Advanced Transfer Learning with HuggingFace Hub Models¶
Master transfer learning strategies for optimal performance with pretrained models from HuggingFace Hub.
Transfer Learning Strategies¶
graph TD
A[Pretrained Model] --> A1[Load Checkpoint]
A1 --> A2[Verify Weights]
A2 --> A3[Initialize Architecture]
A3 --> B{Strategy}
B -->|Frozen| C1[Freeze Backbone<br/>Train Head Only]
C1 --> C1a[backbone.requires_grad = False]
C1a --> C1b[Train Classification Head]
C1b --> C1c[Fast Convergence]
B -->|Fine-tune| C2[Unfreeze All<br/>Same LR All Layers]
C2 --> C2a[All requires_grad = True]
C2a --> C2b[Single Learning Rate]
C2b --> C2c[Update All Weights]
B -->|Progressive| C3[Gradual Unfreeze<br/>Head → Last → All]
C3 --> C3a[Phase 1: Train Head]
C3a --> C3b[Phase 2: Unfreeze Last]
C3b --> C3c[Phase 3: Unfreeze All]
B -->|LLRD| C4[Layer-wise LR<br/>Decay per Layer]
C4 --> C4a[Base LR = 1e-4]
C4a --> C4b[Layer i: LR x decay^i]
C4b --> C4c[Different LR per Layer]
C1c --> E1[Fast + No Overfit]
E1 --> E1a[Quick Training]
E1a --> E1b[Feature Reuse]
E1b --> E1c[Minimal Adaptation]
C2c --> E2[Better Features]
E2 --> E2a[Full Adaptation]
E2a --> E2b[Risk of Overfit]
E2b --> E2c[Higher Accuracy]
C3c --> E3[Controlled Transfer]
E3 --> E3a[Gradual Learning]
E3a --> E3b[Stable Training]
E3b --> E3c[Best Balance]
C4c --> E4[Optimal Adaptation]
E4 --> E4a[Fine-grained Control]
E4a --> E4b[Preserve Features]
E4b --> E4c[SOTA Results]
E1c --> F[Select Best]
E2c --> F
E3c --> F
E4c --> F
F --> F1[Evaluate Performance]
F1 --> F2[Compare Metrics]
F2 --> F3[Choose Strategy]
F3 --> F4[Final Model]
style A fill:#2196F3,stroke:#1976D2
style C1 fill:#1976D2,stroke:#1565C0
style C2 fill:#2196F3,stroke:#1976D2
style C3 fill:#1976D2,stroke:#1565C0
style C4 fill:#2196F3,stroke:#1976D2
style E1 fill:#1976D2,stroke:#1565C0
style E2 fill:#2196F3,stroke:#1976D2
style E3 fill:#1976D2,stroke:#1565C0
style E4 fill:#2196F3,stroke:#1976D2
Overview¶
This example demonstrates sophisticated transfer learning techniques including progressive unfreezing, layer-wise learning rate decay (LLRD), and discriminative fine-tuning for achieving state-of-the-art results.

Task 1 ▸ In the records, copy out word for word everything from the line with "Open the Opera browser taskbar button" to the line with "point(100,389)", including both of those lines.

(Element and text position data)
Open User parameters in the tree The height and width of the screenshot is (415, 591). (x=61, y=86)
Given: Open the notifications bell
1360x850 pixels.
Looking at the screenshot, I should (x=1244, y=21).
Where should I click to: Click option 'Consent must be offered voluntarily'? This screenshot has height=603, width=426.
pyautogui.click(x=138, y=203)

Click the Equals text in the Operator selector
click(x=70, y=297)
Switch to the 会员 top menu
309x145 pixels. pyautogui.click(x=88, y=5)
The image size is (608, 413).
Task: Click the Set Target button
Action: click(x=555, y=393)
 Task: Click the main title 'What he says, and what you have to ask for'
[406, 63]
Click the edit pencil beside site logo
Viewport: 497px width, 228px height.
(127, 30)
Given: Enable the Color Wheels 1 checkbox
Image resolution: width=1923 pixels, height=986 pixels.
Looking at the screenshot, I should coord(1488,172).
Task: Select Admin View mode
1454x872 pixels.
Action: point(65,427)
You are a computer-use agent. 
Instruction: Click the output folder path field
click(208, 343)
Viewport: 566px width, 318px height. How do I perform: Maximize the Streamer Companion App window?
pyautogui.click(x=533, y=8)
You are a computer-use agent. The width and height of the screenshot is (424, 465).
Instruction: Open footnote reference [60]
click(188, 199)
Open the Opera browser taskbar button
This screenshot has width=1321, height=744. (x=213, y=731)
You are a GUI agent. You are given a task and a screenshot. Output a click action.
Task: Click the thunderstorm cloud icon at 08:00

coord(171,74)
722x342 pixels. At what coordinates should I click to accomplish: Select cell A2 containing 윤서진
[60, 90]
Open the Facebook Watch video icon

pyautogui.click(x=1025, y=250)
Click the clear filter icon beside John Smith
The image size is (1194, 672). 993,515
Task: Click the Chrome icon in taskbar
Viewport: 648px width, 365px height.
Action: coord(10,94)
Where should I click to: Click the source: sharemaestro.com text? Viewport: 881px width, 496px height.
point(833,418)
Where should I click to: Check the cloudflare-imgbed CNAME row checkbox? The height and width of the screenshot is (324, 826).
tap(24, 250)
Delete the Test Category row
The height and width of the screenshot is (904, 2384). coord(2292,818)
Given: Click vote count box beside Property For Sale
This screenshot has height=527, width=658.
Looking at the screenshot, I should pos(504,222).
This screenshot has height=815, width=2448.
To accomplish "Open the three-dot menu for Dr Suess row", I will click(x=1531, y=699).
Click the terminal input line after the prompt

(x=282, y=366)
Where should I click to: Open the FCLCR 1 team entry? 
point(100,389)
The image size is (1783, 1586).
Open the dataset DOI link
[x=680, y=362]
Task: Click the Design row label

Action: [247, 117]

Task 2 ▸ Translate this sentence from the transfer learning page into Spanish: "Master transfer learning strategies for optimal performance with pretrained models from HuggingFace Hub."

Task solution 1 ▸
Open the Opera browser taskbar button
This screenshot has width=1321, height=744. (x=213, y=731)
You are a GUI agent. You are given a task and a screenshot. Output a click action.
Task: Click the thunderstorm cloud icon at 08:00

coord(171,74)
722x342 pixels. At what coordinates should I click to accomplish: Select cell A2 containing 윤서진
[60, 90]
Open the Facebook Watch video icon

pyautogui.click(x=1025, y=250)
Click the clear filter icon beside John Smith
The image size is (1194, 672). 993,515
Task: Click the Chrome icon in taskbar
Viewport: 648px width, 365px height.
Action: coord(10,94)
Where should I click to: Click the source: sharemaestro.com text? Viewport: 881px width, 496px height.
point(833,418)
Where should I click to: Check the cloudflare-imgbed CNAME row checkbox? The height and width of the screenshot is (324, 826).
tap(24, 250)
Delete the Test Category row
The height and width of the screenshot is (904, 2384). coord(2292,818)
Given: Click vote count box beside Property For Sale
This screenshot has height=527, width=658.
Looking at the screenshot, I should pos(504,222).
This screenshot has height=815, width=2448.
To accomplish "Open the three-dot menu for Dr Suess row", I will click(x=1531, y=699).
Click the terminal input line after the prompt

(x=282, y=366)
Where should I click to: Open the FCLCR 1 team entry? 
point(100,389)

Task solution 2 ▸ Domina las estrategias de aprendizaje por transferencia para lograr un rendimiento óptimo con modelos preentrenados de HuggingFace Hub.